O también, lentos agentes de policía, con uniforme de tela cruda, cruzado por el cordón naranja de su revólver, caminaban con pereza por la acera mientras los tranvías, con las cortinillas bajadas por un lado y los caballos encapuchados de tela blanca que dejaba pasar por una abertura las orejas, subían y bajaban a lo largo de las calles, repiqueteando sin cesar.
Cuando Nejludov llegó ante la cárcel, el convoy no había salido aún. En el interior, desde las cuatro de la madrugada, se ocupaban en contar y revisar a los deportados que debían partir. Había allí 623 hombres y 64 mujeres a quienes había que llamar, según el registro, separar los enfermos y los débiles y luego entregarlos todos a la escolta.
El nuevo director, sus dos ayudantes, el médico, el ayudante de cirujano, el jefe de escolta y el empleado administrativo estaban sentados ante una mesa repleta de papelotes y colocada en el patio, a la sombra de un muro. Las autoridades llamaban a los presos uno a uno, los examinaban, los interrogaban y los iban anotando.
La mesa estaba ya iluminada a medias por el sol; el calor crecía y se hacía sofocante, a consecuencia de la falta de viento y del vapor que se desprendía de la muchedumbre de los presos.

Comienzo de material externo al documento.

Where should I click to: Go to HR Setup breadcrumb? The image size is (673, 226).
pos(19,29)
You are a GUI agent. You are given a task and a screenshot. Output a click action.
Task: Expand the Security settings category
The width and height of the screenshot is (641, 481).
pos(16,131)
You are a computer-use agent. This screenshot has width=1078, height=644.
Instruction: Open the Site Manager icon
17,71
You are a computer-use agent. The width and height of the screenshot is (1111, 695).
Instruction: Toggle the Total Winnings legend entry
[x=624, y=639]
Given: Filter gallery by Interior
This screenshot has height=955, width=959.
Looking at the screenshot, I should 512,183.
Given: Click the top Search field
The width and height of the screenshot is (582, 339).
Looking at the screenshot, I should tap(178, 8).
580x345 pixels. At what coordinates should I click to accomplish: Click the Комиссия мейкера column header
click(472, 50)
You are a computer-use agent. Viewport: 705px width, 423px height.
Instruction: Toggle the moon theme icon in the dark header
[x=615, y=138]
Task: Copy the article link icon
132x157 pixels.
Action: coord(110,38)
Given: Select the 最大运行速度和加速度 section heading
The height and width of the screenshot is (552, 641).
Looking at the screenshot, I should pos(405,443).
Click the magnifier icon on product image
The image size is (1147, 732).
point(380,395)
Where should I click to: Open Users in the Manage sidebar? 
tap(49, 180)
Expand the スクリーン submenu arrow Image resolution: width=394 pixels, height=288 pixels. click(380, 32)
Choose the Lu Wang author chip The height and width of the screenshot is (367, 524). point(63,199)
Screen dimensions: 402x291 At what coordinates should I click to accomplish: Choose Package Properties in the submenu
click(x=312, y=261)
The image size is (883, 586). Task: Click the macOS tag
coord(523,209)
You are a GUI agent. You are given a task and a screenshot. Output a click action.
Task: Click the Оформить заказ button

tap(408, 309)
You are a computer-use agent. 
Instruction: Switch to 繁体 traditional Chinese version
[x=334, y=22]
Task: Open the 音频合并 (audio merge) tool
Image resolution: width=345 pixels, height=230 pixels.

¡Pero esto no acabará jamás! exclamó el jefe del convoy, un mocetón alto y vigoroso, de rostro rubicundo, anchos hombros y brazos cortos que no dejaba de ahumarse de tabaco el bigote que le cubría el labio. ¡Me abruman ustedes! ¿Dónde habéis atrapado tantos? ¿Quedan todavía muchos?
El escribiente consultó su registro:
Todavía veinticuatro hombres, y las mujeres.
Bueno, ¿qué pasa? ¿Por qué os habéis parado? ¡Avanzad! gritó el oficial a los presos a los que no se había examinado aún y que se amontonaban. Estaban allí desde hacía tres horas, en las filas, a pleno sol, aguardando su turno.
Mientras en el interior se procedía a esta operación, ante la puerta principal de la cárcel estaba, como siempre, un centinela con el fusil al hombro. En la placita había una veintena de carritos destinados a transportar los efectos de los presos y a conducir a la estación a los débiles y a los enfermos. En la esquina de la cárcel, un grupo de parientes y de amigos aguardaba la salida de los deportados para volverlos a ver por última vez y entregarles lo que pudieran. Nejludov se incorporó a aquel grupo.
Permaneció ante la puerta casi una hora. Por fin percibió cómo llegaban del interior de la cárcel ruidos de pasos y de cadenas, las voces de las autoridades, toses y el murmullo confuso de una multitud numerosa. Aquello duró cinco minutos, durante los cuales los guardianes no cesaron de aparecer a la puerta, para desaparecer acto seguido.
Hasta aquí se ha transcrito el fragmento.